Retype all the records with nothing changed.

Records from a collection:
################

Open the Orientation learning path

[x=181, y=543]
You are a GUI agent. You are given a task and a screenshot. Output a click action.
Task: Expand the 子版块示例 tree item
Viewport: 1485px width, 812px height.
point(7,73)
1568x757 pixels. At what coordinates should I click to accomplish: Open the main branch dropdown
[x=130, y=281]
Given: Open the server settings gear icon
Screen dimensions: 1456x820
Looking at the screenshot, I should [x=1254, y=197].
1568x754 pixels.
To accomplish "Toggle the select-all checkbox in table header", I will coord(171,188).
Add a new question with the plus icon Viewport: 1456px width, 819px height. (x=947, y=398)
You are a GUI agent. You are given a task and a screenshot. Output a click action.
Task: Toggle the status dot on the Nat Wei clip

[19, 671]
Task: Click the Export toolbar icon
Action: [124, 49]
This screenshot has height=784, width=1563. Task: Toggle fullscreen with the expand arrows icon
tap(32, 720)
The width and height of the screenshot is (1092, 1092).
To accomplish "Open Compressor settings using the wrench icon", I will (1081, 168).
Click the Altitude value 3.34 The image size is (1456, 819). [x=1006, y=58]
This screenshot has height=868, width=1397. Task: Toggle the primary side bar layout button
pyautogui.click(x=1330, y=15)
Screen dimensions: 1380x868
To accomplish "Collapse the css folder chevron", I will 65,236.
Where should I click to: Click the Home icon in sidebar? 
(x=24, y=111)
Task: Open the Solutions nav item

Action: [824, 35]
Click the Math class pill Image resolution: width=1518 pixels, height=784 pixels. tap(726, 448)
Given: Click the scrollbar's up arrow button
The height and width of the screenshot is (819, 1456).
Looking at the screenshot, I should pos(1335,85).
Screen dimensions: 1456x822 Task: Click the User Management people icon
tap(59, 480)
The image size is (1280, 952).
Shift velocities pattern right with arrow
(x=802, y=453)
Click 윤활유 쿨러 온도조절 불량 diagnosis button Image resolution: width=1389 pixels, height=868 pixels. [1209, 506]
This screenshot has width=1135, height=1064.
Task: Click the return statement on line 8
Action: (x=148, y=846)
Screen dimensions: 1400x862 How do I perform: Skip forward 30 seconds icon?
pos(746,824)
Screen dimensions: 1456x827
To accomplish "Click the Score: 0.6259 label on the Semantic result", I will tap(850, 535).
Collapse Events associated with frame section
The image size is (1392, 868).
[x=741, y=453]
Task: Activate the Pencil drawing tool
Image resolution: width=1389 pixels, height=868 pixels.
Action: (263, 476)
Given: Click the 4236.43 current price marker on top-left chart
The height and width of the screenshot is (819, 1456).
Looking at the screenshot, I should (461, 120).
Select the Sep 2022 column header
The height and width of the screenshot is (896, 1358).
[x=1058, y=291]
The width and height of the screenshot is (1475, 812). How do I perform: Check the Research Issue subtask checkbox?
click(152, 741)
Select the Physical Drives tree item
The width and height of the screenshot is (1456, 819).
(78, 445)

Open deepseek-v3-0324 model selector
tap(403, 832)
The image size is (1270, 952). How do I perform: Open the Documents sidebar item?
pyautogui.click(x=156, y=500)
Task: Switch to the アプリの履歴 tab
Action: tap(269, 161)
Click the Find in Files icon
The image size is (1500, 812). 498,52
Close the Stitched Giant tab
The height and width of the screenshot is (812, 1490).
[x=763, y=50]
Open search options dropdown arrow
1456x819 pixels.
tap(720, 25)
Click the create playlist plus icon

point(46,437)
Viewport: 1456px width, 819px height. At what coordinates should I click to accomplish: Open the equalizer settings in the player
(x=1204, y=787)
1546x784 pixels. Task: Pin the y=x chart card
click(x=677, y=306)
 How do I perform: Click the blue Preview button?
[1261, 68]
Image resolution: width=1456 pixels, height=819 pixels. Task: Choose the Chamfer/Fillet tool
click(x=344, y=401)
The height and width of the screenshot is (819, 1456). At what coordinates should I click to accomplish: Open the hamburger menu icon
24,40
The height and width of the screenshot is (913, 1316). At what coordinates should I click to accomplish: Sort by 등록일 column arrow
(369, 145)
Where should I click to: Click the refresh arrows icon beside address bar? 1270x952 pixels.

################

> _Output of the task_
Open the Orientation learning path

[x=181, y=543]
You are a GUI agent. You are given a task and a screenshot. Output a click action.
Task: Expand the 子版块示例 tree item
Viewport: 1485px width, 812px height.
point(7,73)
1568x757 pixels. At what coordinates should I click to accomplish: Open the main branch dropdown
[x=130, y=281]
Given: Open the server settings gear icon
Screen dimensions: 1456x820
Looking at the screenshot, I should [x=1254, y=197].
1568x754 pixels.
To accomplish "Toggle the select-all checkbox in table header", I will coord(171,188).
Add a new question with the plus icon Viewport: 1456px width, 819px height. (x=947, y=398)
You are a GUI agent. You are given a task and a screenshot. Output a click action.
Task: Toggle the status dot on the Nat Wei clip

[19, 671]
Task: Click the Export toolbar icon
Action: [124, 49]
This screenshot has height=784, width=1563. Task: Toggle fullscreen with the expand arrows icon
tap(32, 720)
The width and height of the screenshot is (1092, 1092).
To accomplish "Open Compressor settings using the wrench icon", I will (1081, 168).
Click the Altitude value 3.34 The image size is (1456, 819). [x=1006, y=58]
This screenshot has height=868, width=1397. Task: Toggle the primary side bar layout button
pyautogui.click(x=1330, y=15)
Screen dimensions: 1380x868
To accomplish "Collapse the css folder chevron", I will 65,236.
Where should I click to: Click the Home icon in sidebar? 
(x=24, y=111)
Task: Open the Solutions nav item

Action: [824, 35]
Click the Math class pill Image resolution: width=1518 pixels, height=784 pixels. tap(726, 448)
Given: Click the scrollbar's up arrow button
The height and width of the screenshot is (819, 1456).
Looking at the screenshot, I should pos(1335,85).
Screen dimensions: 1456x822 Task: Click the User Management people icon
tap(59, 480)
The image size is (1280, 952).
Shift velocities pattern right with arrow
(x=802, y=453)
Click 윤활유 쿨러 온도조절 불량 diagnosis button Image resolution: width=1389 pixels, height=868 pixels. [1209, 506]
This screenshot has width=1135, height=1064.
Task: Click the return statement on line 8
Action: (x=148, y=846)
Screen dimensions: 1400x862 How do I perform: Skip forward 30 seconds icon?
pos(746,824)
Screen dimensions: 1456x827
To accomplish "Click the Score: 0.6259 label on the Semantic result", I will tap(850, 535).
Collapse Events associated with frame section
The image size is (1392, 868).
[x=741, y=453]
Task: Activate the Pencil drawing tool
Image resolution: width=1389 pixels, height=868 pixels.
Action: (263, 476)
Given: Click the 4236.43 current price marker on top-left chart
The height and width of the screenshot is (819, 1456).
Looking at the screenshot, I should (461, 120).
Select the Sep 2022 column header
The height and width of the screenshot is (896, 1358).
[x=1058, y=291]
The width and height of the screenshot is (1475, 812). How do I perform: Check the Research Issue subtask checkbox?
click(152, 741)
Select the Physical Drives tree item
The width and height of the screenshot is (1456, 819).
(78, 445)

Open deepseek-v3-0324 model selector
tap(403, 832)
The image size is (1270, 952). How do I perform: Open the Documents sidebar item?
pyautogui.click(x=156, y=500)
Task: Switch to the アプリの履歴 tab
Action: tap(269, 161)
Click the Find in Files icon
The image size is (1500, 812). 498,52
Close the Stitched Giant tab
The height and width of the screenshot is (812, 1490).
[x=763, y=50]
Open search options dropdown arrow
1456x819 pixels.
tap(720, 25)
Click the create playlist plus icon

point(46,437)
Viewport: 1456px width, 819px height. At what coordinates should I click to accomplish: Open the equalizer settings in the player
(x=1204, y=787)
1546x784 pixels. Task: Pin the y=x chart card
click(x=677, y=306)
 How do I perform: Click the blue Preview button?
[1261, 68]
Image resolution: width=1456 pixels, height=819 pixels. Task: Choose the Chamfer/Fillet tool
click(x=344, y=401)
The height and width of the screenshot is (819, 1456). At what coordinates should I click to accomplish: Open the hamburger menu icon
24,40
The height and width of the screenshot is (913, 1316). At what coordinates should I click to accomplish: Sort by 등록일 column arrow
(369, 145)
Where should I click to: Click the refresh arrows icon beside address bar? 1270x952 pixels.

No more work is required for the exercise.